NSDL is a financial institution that was established to hold securities such as bonds and shares in a dematerialized format. These securities are kept in depository accounts, which function similarly to bank accounts. The ownership of securities can be transferred quickly through book entries, making it easier to trade. India's capital market has been active for almost a century, but paper-based settlements have caused issues such as poor delivery and delayed transfer execution. To address these concerns, the Depositories Act of 1996 was enacted and implemented on September 20, 1995.

Financial instruments known as securities can be bought and sold on the financial market. These include equity, fixed-income securities, equity warrants, common stocks, and various other financial assets. In this discussion, we will explore the advantages of the TIN NSDL portal and the services offered by the National Assets Depository Limited (NSDL). However, it is important to first familiarize ourselves with the key elements of the TIN NSDL portal.

Components of TIN NSDL Portal

1. The TIN system is comprised of two main subsystems, namely the Electronic Return Acceptance and Consolidation System (ERACS) and the Online Tax Accounting System (OLTAS).


2. ERACS is designed to aid in the preparation of Annual Information Reports, TDS, and TCS by processing information provided by taxpayers and transmitting it to the Central System. It is a web-based tool that enables taxpayers to upload electronic returns of TDS, TCS, and AIR to the TIN central system.


3. On the other hand, OLTAS is primarily used by the department to obtain information about tax deposits made across the country. OLTAS processes the tax collected by various tax collection branches in India and sends it to the Central System for review by authorities.

Benefits of NSDL TIN

1. The risk associated with paper-based transactions, where buyers couldn’t inspect the quality of the asset before purchasing, has been minimized. This is because securities are now maintained in dematerialized form, eliminating the possibility of poor delivery.

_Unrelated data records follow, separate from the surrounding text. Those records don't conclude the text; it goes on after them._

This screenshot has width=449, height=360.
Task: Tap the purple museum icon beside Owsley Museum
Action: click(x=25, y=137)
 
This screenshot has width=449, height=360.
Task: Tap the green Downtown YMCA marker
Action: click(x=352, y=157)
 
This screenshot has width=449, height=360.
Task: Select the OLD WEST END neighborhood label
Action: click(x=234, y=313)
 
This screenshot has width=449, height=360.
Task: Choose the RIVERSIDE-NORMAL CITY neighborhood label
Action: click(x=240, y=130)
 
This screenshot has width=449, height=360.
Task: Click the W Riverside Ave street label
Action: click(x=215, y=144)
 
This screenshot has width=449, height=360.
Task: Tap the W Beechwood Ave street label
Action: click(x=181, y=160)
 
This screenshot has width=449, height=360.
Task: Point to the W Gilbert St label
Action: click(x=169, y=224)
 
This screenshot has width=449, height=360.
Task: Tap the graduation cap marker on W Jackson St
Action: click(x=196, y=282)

2. The depository system has eliminated the risks related to physical certificates, such as theft, wear and tear, mutilation, and destruction. By keeping certificates in Demat form, these dangers are no longer a concern. Additionally, it saves money on the expense of providing duplicate certificates.


3. Stamp duty, which was previously required, is no longer necessary when securities are transferred through depositories. This applies to the transfer of stock shares, debt instruments, or mutual funds.


4. In a depository system, once a security is credited to an investor’s account, they legally own that security.

This is different from the physical system, where ownership change required sending certificates to the business registration, resulting in a lengthy process and potential risks.

 

5. Settlement in the depository system occurs on the second working day after the trading day, allowing for faster transaction turnover and increased liquidity for investors.


6. The depository system enables the faster disbursement of non-cash corporate benefits, such as bonus shares and right shares, directly to the investor’s account. This ensures a speedy and secure transfer of securities without the risk of certificates being lost in transit.


7. Transferring securities through depositories reduces brokerage costs by minimizing back-office operations.